Prendiamo il comparto ferroviario. Il Piano si pone l’obiettivo di estendere l’alta velocità, di potenziare la rete regionale, di rinnovare la flotta del materiale rotabile. Suppongo, per essere chiari, che questo comporti dare lavoro a Piombino dove si costruiscono i binari, dare lavoro a chi produce gli acciai speciali. Ma nel merito non si entra, non si sa nulla. Ma sulle infrastrutture va fatta un’osservazione di carattere generale.
Quale osservazione?
Le infrastrutture sono l’unico intervento previsto per il Mezzogiorno. Ma se si pensa che servano al turismo, va detto chiaramente che il turismo non crea occupazione stabile. Il Piano rischia di provocare nel Sud Italia un processo di deindustrializzazione importante. Basta guardare il settore dell’elettrodomestico: sta andando benissimo, eppure Whirlpool chiude lo stabilimento di Napoli. Non si salva un Paese abbandonando le aziende in crisi e assecondando le strategie delle multinazionali: anche su questo, il Piano resta in silenzio.
In conclusione: quale ti sembra essere la filosofia del Pnrr?
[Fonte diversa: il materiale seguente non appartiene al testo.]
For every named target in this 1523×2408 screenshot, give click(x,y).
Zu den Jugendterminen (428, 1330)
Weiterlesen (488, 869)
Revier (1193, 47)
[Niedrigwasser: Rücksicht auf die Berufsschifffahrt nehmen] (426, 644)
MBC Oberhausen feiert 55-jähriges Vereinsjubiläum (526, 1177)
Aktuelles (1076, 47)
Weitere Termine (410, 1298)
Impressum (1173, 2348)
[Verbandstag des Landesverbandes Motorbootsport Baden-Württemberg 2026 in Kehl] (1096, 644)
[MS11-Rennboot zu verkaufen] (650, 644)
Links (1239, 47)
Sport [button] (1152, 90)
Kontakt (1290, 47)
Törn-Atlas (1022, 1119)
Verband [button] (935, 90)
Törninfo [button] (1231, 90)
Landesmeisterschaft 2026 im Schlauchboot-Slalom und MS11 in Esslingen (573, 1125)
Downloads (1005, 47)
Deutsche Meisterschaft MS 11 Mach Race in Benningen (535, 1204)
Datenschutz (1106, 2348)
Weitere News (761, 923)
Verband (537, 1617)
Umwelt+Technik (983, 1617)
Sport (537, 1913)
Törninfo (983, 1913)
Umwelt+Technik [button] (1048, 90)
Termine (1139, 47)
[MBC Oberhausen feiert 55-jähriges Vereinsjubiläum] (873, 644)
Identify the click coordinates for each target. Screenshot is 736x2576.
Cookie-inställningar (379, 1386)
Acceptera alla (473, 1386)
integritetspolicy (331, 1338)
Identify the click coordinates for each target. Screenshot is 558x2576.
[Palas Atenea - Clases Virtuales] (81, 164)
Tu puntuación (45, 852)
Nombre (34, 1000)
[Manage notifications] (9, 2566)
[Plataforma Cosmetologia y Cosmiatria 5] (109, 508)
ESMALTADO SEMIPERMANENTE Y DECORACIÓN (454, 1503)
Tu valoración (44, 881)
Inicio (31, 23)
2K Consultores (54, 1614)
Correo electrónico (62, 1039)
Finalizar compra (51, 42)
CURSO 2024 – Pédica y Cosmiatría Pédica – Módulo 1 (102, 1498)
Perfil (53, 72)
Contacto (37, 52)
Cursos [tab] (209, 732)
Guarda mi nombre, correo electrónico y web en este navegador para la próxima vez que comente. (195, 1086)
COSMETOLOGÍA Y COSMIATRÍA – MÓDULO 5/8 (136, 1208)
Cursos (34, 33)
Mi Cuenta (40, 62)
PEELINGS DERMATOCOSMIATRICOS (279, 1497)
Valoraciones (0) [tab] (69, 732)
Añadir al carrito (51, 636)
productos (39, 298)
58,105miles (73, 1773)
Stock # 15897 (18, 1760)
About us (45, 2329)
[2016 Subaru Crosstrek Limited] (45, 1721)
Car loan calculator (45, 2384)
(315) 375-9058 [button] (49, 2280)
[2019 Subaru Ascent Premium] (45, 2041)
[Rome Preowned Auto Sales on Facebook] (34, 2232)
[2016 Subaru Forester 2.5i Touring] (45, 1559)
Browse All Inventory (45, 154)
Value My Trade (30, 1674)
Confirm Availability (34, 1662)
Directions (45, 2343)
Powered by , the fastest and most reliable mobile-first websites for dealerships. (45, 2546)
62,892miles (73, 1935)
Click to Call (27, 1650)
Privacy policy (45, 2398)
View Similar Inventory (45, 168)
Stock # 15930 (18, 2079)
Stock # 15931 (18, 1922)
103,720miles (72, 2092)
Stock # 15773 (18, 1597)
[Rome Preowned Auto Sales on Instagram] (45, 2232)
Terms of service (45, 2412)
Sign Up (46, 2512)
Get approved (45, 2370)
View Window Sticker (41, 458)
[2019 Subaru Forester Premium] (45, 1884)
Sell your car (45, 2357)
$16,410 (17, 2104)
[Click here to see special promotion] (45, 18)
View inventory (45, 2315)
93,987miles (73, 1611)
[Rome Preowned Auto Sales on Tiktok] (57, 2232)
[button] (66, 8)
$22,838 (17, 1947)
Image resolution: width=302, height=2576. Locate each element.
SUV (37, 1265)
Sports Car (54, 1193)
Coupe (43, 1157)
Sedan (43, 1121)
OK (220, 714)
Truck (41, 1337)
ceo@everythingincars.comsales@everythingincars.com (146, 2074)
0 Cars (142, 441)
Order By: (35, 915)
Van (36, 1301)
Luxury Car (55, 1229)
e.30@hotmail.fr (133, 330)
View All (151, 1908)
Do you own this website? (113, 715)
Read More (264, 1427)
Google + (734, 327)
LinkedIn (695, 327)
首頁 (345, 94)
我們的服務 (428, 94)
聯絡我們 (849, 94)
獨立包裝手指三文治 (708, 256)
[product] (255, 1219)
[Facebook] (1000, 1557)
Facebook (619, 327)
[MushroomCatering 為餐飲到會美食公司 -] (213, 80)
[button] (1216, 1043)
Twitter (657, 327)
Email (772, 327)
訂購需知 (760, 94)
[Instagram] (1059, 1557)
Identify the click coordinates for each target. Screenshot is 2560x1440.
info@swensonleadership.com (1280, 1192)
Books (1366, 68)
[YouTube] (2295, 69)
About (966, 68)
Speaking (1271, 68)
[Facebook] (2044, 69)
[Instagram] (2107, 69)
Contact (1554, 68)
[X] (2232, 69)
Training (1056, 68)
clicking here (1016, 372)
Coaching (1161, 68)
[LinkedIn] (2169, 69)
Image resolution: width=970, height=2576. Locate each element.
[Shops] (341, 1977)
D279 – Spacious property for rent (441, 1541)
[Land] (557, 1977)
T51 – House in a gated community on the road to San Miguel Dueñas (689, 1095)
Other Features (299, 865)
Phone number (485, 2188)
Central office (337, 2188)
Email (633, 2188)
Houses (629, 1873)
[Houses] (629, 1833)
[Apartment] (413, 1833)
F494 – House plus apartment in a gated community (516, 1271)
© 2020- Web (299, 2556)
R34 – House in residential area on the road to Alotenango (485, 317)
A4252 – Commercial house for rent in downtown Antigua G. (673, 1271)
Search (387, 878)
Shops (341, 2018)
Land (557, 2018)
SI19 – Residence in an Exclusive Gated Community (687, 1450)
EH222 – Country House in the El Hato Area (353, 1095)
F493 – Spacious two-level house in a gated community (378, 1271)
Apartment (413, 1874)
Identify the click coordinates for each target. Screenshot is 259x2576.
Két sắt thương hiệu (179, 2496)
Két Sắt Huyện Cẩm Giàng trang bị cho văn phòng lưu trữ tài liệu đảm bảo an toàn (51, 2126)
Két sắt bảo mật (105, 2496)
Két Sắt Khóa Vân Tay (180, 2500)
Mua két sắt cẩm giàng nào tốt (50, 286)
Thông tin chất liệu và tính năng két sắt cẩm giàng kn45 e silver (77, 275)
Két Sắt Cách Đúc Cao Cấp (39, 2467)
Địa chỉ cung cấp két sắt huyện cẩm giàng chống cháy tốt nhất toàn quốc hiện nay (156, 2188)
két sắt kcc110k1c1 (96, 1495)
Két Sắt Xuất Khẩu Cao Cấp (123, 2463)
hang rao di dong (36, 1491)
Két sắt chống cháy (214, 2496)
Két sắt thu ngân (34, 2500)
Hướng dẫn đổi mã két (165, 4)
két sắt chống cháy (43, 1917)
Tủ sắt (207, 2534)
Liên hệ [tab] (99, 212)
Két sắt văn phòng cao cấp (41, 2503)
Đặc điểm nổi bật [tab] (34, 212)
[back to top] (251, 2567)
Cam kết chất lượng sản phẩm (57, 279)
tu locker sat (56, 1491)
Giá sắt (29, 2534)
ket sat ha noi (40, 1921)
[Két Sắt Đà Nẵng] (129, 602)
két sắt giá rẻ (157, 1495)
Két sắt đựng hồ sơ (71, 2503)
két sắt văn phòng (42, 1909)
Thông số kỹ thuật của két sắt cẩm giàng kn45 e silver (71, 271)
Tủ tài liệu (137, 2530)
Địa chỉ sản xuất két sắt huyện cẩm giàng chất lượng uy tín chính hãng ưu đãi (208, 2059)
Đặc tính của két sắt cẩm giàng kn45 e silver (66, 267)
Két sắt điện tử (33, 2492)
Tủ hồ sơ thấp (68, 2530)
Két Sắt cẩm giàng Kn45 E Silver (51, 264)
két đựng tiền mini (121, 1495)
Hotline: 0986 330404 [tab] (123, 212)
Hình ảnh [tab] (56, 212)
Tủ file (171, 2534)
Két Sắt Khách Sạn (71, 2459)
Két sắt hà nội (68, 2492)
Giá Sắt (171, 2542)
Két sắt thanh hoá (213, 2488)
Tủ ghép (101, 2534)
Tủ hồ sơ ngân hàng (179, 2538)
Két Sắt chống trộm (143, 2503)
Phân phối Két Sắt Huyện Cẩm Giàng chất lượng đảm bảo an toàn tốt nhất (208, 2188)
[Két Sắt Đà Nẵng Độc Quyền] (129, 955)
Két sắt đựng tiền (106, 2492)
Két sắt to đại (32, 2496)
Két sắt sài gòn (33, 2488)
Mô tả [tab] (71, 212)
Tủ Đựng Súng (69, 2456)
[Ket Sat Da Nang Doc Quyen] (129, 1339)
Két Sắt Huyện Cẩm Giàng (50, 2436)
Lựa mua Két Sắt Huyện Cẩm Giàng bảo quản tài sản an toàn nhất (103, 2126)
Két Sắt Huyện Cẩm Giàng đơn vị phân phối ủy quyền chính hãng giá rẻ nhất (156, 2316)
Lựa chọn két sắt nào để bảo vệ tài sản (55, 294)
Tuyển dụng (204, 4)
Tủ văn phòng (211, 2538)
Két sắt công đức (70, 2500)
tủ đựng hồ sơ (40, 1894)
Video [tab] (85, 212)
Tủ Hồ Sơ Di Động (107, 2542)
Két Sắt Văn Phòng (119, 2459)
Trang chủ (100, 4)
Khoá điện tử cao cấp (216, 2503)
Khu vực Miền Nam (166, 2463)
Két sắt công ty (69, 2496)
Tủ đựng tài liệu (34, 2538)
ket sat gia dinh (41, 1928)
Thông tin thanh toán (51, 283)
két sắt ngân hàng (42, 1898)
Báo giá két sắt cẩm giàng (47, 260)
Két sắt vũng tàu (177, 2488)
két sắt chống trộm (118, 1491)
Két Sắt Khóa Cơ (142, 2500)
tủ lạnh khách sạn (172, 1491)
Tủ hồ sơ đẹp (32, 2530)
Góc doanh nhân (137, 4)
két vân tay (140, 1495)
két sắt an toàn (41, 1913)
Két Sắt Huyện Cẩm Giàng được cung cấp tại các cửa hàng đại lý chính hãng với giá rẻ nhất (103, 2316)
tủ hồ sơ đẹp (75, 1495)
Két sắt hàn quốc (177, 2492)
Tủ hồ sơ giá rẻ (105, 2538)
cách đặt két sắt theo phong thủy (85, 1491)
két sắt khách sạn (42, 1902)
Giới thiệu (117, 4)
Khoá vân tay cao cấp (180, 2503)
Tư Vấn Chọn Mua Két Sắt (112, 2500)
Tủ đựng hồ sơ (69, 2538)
Siamo sempre nella vecchia logica degli incentivi alle imprese e del mercato regolatore dell’economia. Con un limite ulteriore: queste risorse, che è bene ricordare essere ‘pubbliche’, dovrebbero avere condizionalità ambientali e occupazionali, che invece non ci sono. Manca, inoltre, la prima enorme condizionalità: quella della sicurezza sul lavoro. È incredibile che si possa ancora usare la parola ‘incidenti’: non si può più parlare di incidenti sul lavoro. Servono investimenti per le lavoratrici e i lavoratori che garantiscano la loro sicurezza. Negli ultimi vent'anni il lavoro è stato visto più come un costo che come una risorsa. Le risorse per l’innovazione che vengono date alle aziende anche attraverso il Pnrr devono essere vincolate all’adozione di misure sulla sicurezza attraverso le tecnologie 4.0 più avanzate e a una corretta organizzazione del lavoro. E nella catena degli appalti è ancora peggio, perché si lavora sotto la costante pressione dei costi e dei tempi e si cancellano regole e diritti. La messa in sicurezza degli impianti industriali dovrebbe essere una voce centrale del Piano, ma anche di questo non v’è traccia.